**Data extract:**

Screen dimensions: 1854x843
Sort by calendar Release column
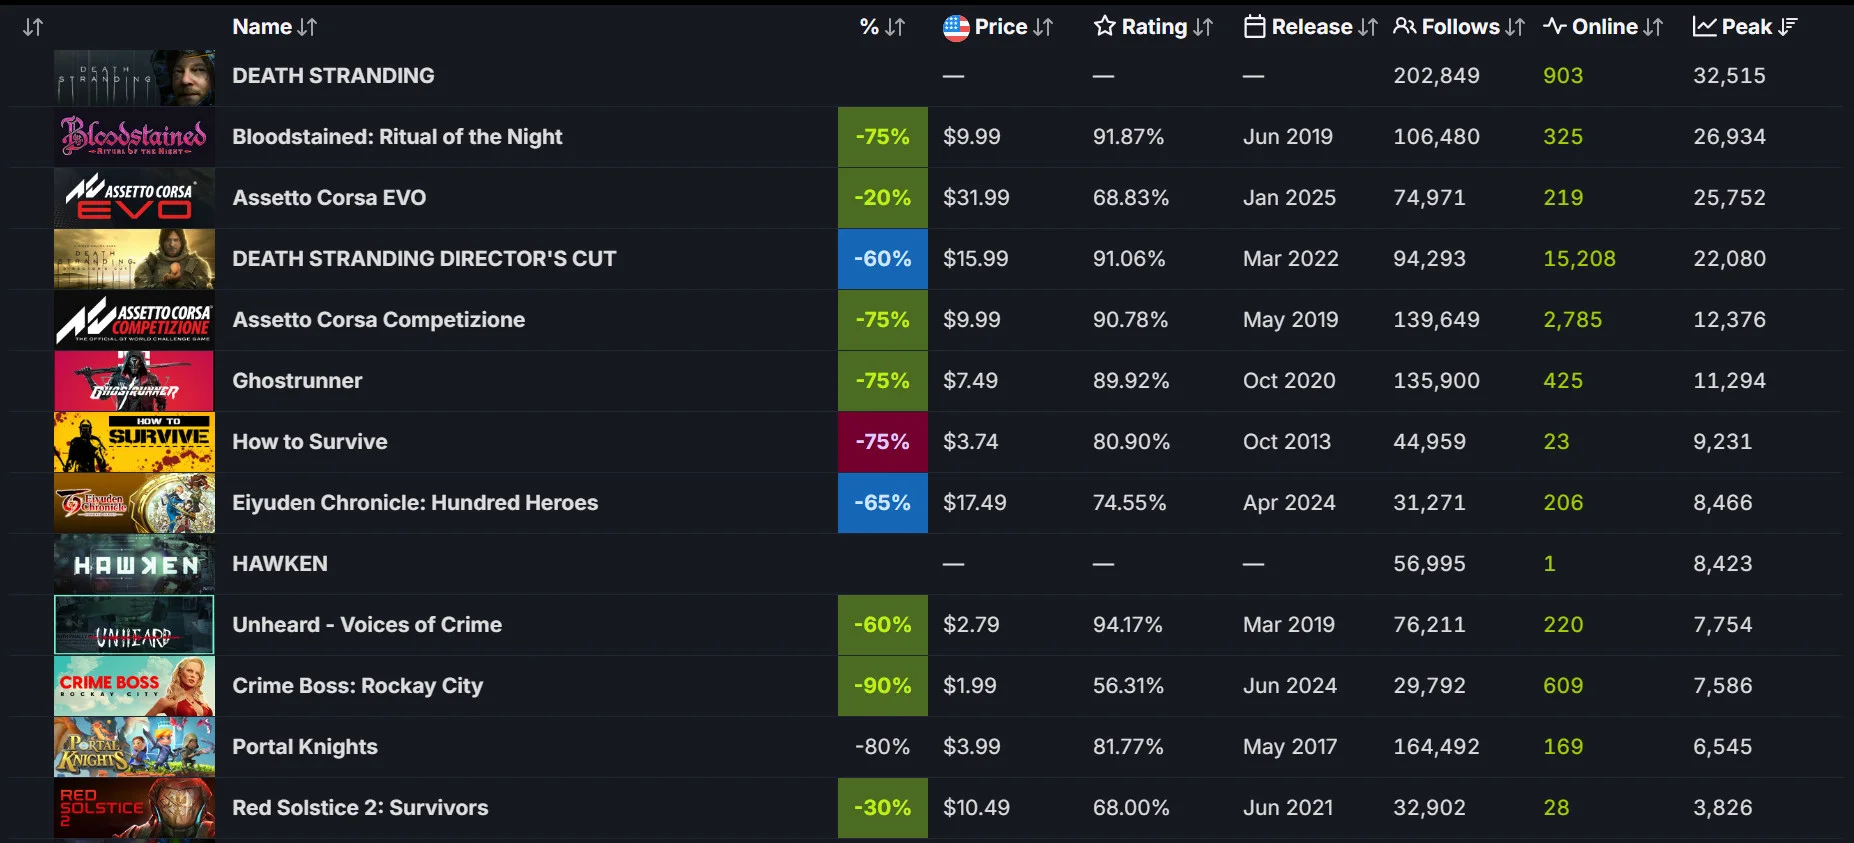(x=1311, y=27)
* * *
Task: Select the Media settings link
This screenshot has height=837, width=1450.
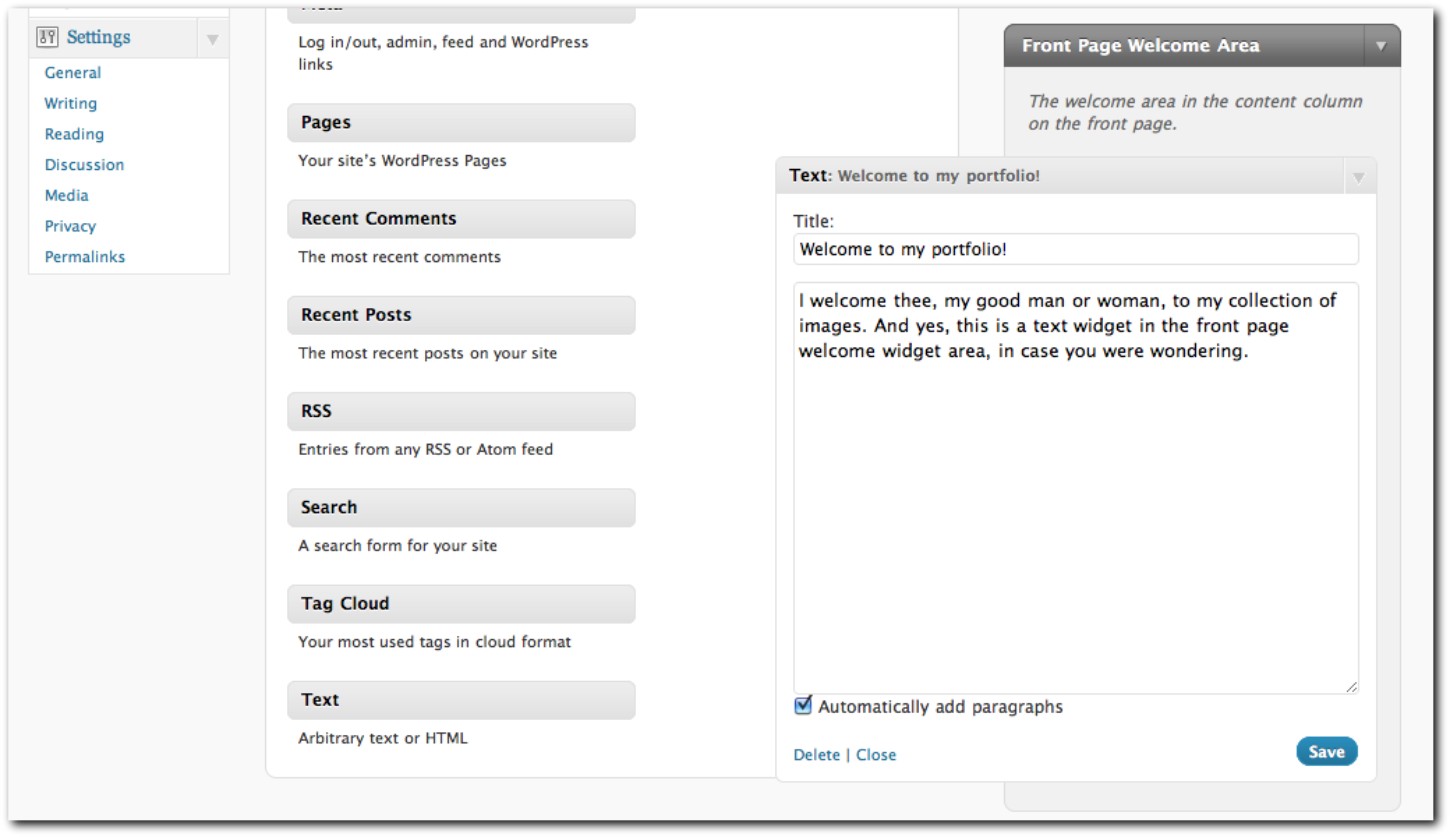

**Your assignment:** Where the listing above has a line with "Task: Select the Media settings link", start there, and output every line exactly through the line with "This screenshot has height=837, width=1450.", which is also included.

**Exercise result:**
Task: Select the Media settings link
This screenshot has height=837, width=1450.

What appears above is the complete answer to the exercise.